Stored data entries:

──────────────────────────────

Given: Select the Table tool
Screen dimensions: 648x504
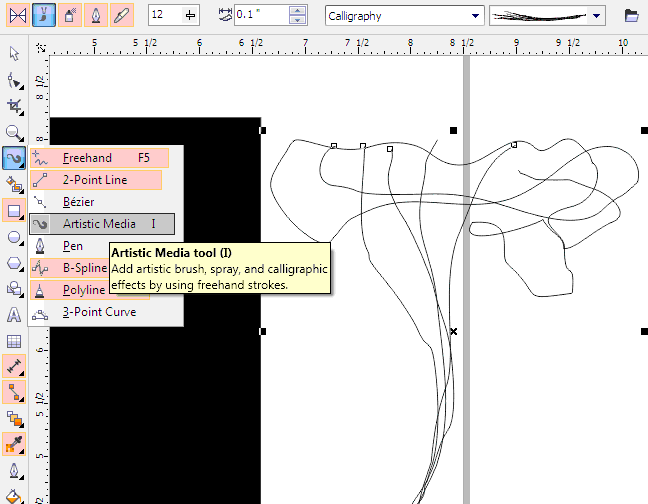Looking at the screenshot, I should tap(15, 341).
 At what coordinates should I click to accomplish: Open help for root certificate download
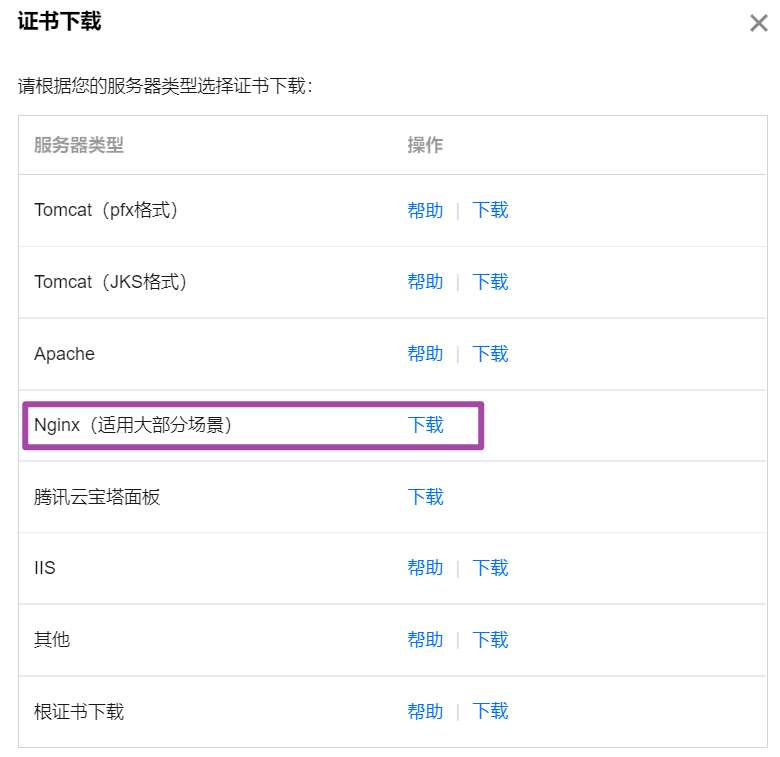point(425,711)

──────────────────────────────

Write every entry out again exactly, images omitted.

ANSWER:
Given: Select the Table tool
Screen dimensions: 648x504
Looking at the screenshot, I should tap(15, 341).
 At what coordinates should I click to accomplish: Open help for root certificate download
point(425,711)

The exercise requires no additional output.